▸ Dataset entries:

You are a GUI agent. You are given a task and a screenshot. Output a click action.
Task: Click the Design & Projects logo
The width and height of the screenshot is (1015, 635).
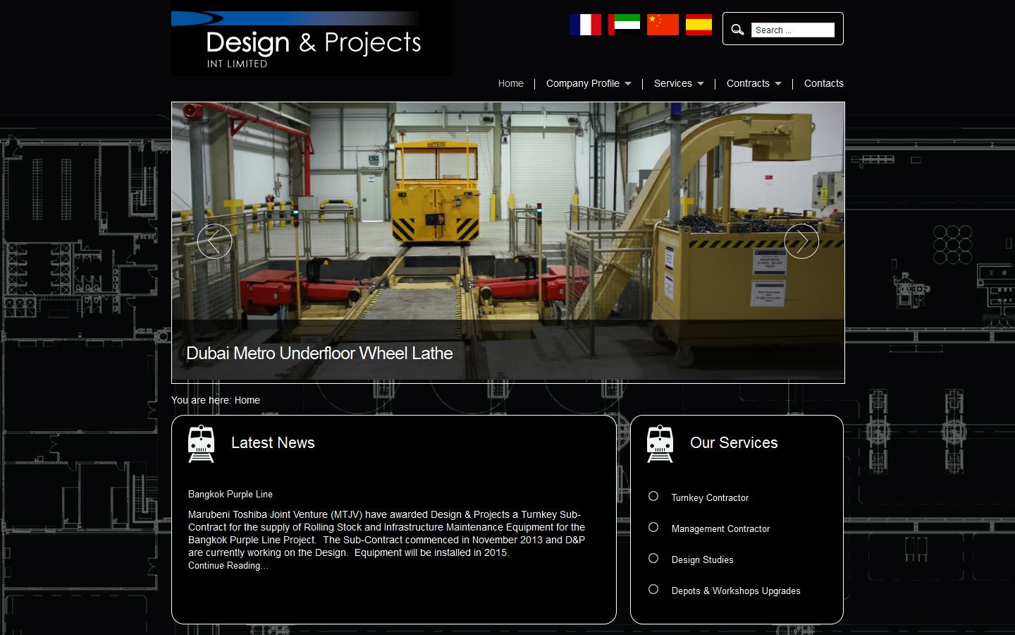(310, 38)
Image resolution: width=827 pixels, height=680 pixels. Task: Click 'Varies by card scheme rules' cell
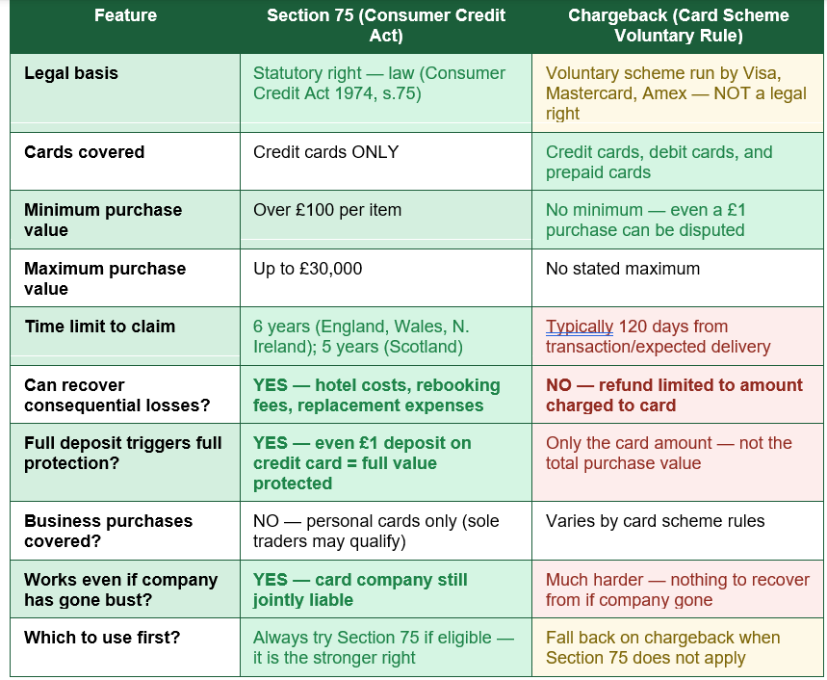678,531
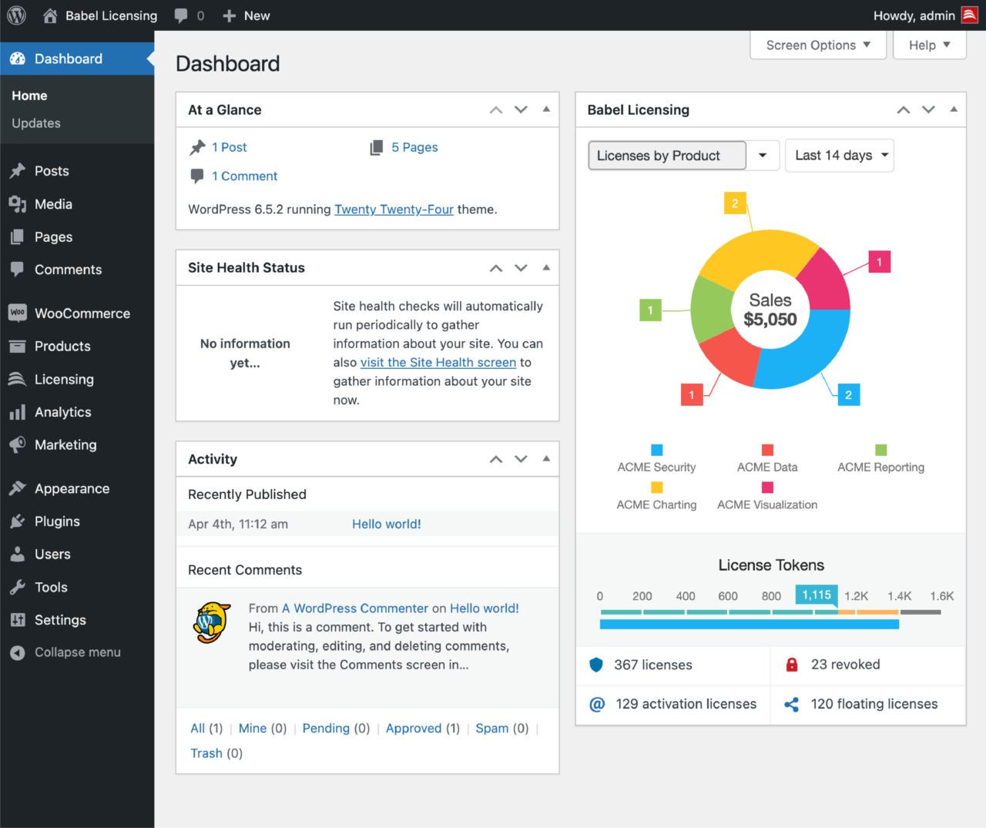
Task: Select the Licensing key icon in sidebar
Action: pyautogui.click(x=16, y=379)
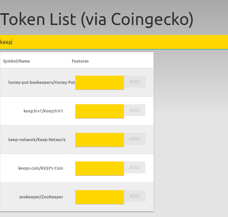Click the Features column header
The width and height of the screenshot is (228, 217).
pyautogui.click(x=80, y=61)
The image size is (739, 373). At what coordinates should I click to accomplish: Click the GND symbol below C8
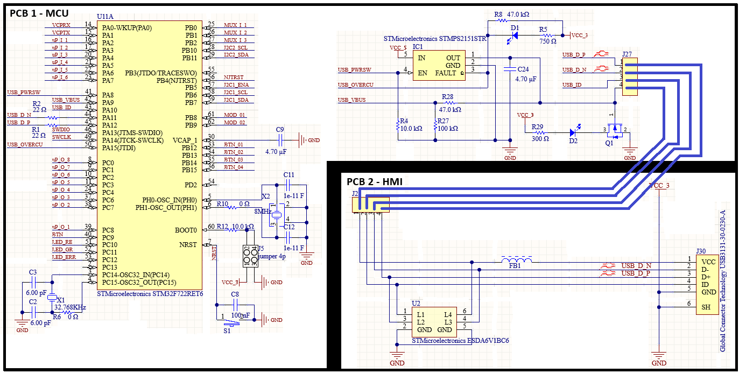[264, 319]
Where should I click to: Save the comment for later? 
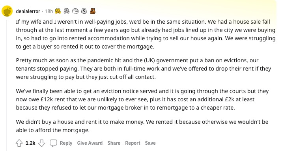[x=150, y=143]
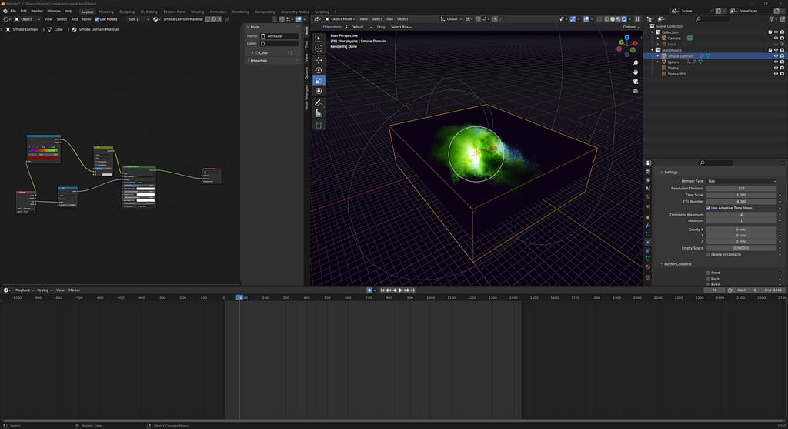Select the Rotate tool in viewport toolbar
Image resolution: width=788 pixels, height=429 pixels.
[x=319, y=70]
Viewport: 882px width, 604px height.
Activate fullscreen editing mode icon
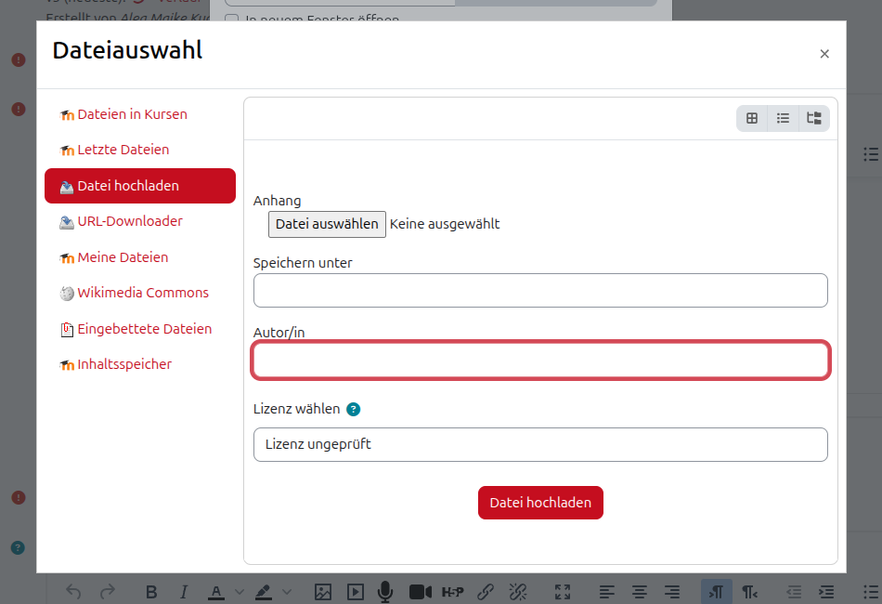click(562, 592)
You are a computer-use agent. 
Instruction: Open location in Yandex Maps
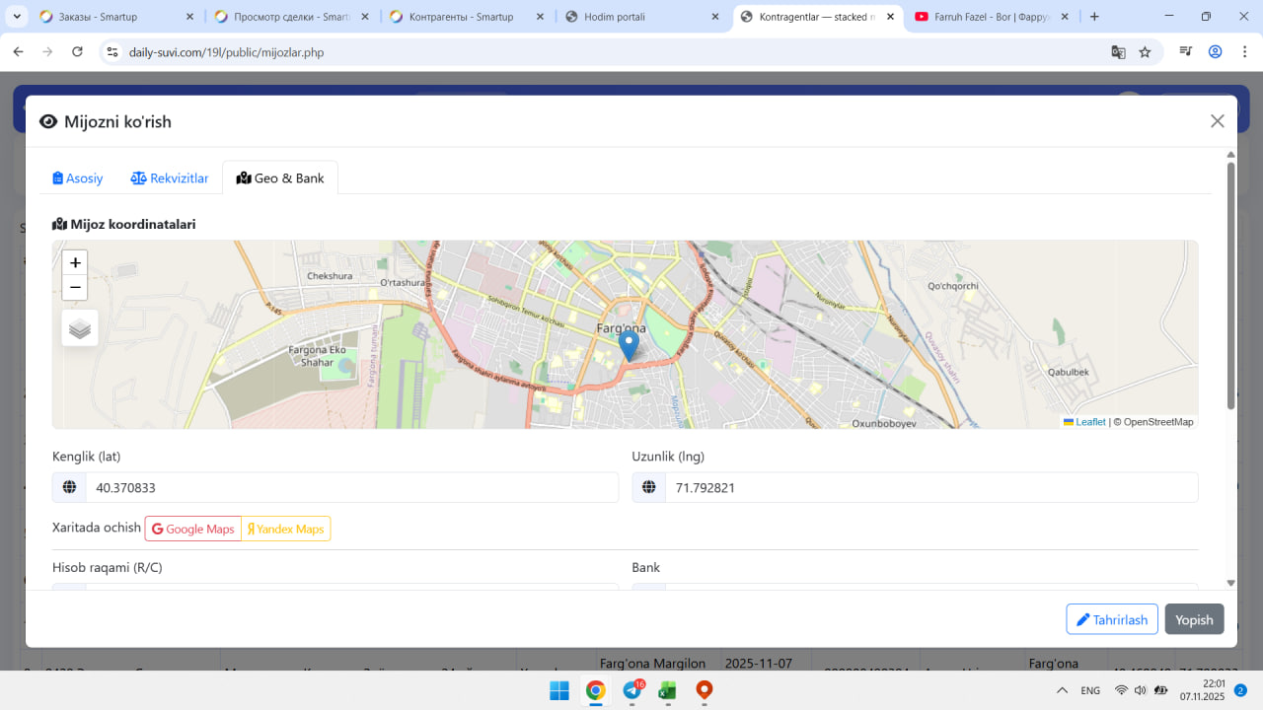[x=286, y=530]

▸ TASK DESCRIPTION: Please copy out each line of the data in which the word "agent" occurs.

▸ RESPONSE BOX:
You are a GUI agent. You are given a task and a screenshot. Output a click action.
You are a computer-use agent. 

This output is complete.